Your goal – Arrange the entries as a Markdown table with the columns "Row" and "Line", starting at the line with "This screenshot has width=1021, height=560." and ending at the line with "Action: tap(533, 188)". Number each line and leave out blank lines.

Supplied information –
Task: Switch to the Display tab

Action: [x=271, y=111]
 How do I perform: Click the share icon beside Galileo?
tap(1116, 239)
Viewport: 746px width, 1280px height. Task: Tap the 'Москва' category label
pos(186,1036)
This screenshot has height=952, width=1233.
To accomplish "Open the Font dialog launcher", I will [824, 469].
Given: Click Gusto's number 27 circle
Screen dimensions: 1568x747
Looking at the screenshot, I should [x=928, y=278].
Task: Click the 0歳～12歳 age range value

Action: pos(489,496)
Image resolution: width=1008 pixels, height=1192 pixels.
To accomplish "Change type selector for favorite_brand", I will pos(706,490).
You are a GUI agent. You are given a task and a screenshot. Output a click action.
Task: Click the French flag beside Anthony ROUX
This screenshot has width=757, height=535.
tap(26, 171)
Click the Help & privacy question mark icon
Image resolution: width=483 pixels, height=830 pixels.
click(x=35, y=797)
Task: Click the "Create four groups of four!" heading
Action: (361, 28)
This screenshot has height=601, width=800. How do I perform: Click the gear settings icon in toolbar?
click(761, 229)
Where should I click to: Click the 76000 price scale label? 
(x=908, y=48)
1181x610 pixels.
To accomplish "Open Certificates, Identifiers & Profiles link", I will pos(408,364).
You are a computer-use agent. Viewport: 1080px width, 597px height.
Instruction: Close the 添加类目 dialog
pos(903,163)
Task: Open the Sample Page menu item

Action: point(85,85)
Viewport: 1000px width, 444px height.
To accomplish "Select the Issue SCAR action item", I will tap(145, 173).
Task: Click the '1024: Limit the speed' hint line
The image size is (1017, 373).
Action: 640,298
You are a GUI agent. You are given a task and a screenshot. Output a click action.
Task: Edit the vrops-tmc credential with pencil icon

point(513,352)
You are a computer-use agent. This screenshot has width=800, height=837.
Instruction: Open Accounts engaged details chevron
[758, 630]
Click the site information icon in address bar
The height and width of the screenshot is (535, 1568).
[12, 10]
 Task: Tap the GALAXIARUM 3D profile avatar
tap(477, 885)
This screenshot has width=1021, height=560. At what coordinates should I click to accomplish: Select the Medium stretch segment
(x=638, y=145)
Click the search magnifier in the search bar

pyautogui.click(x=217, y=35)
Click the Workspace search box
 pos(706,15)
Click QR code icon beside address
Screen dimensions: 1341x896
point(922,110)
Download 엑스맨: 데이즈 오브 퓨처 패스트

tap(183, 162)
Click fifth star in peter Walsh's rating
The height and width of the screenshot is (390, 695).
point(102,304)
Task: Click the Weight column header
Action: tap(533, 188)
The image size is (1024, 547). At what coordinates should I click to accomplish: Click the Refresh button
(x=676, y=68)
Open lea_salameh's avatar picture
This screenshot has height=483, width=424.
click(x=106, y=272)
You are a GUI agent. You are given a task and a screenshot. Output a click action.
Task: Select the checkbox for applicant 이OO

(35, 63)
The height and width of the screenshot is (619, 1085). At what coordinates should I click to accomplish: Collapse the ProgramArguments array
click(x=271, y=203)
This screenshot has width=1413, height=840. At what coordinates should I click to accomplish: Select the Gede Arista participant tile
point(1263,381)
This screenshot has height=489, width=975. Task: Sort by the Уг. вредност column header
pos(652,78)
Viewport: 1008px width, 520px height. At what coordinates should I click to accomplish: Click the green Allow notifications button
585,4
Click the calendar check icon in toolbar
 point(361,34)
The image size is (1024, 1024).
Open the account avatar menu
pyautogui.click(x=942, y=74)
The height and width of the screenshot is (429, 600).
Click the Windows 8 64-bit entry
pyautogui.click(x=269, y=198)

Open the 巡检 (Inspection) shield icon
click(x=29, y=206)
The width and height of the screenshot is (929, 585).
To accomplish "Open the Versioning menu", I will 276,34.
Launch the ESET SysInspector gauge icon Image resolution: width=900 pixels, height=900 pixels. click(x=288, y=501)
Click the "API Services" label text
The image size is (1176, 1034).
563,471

Output for this exercise –
| Row | Line |
|---|---|
| 1 | This screenshot has width=1021, height=560. At what coordinates should I click to accomplish: Select the Medium stretch segment |
| 2 | (x=638, y=145) |
| 3 | Click the search magnifier in the search bar |
| 4 | pyautogui.click(x=217, y=35) |
| 5 | Click the Workspace search box |
| 6 |  pos(706,15) |
| 7 | Click QR code icon beside address |
| 8 | Screen dimensions: 1341x896 |
| 9 | point(922,110) |
| 10 | Download 엑스맨: 데이즈 오브 퓨처 패스트 |
| 11 | tap(183, 162) |
| 12 | Click fifth star in peter Walsh's rating |
| 13 | The height and width of the screenshot is (390, 695). |
| 14 | point(102,304) |
| 15 | Task: Click the Weight column header |
| 16 | Action: tap(533, 188) |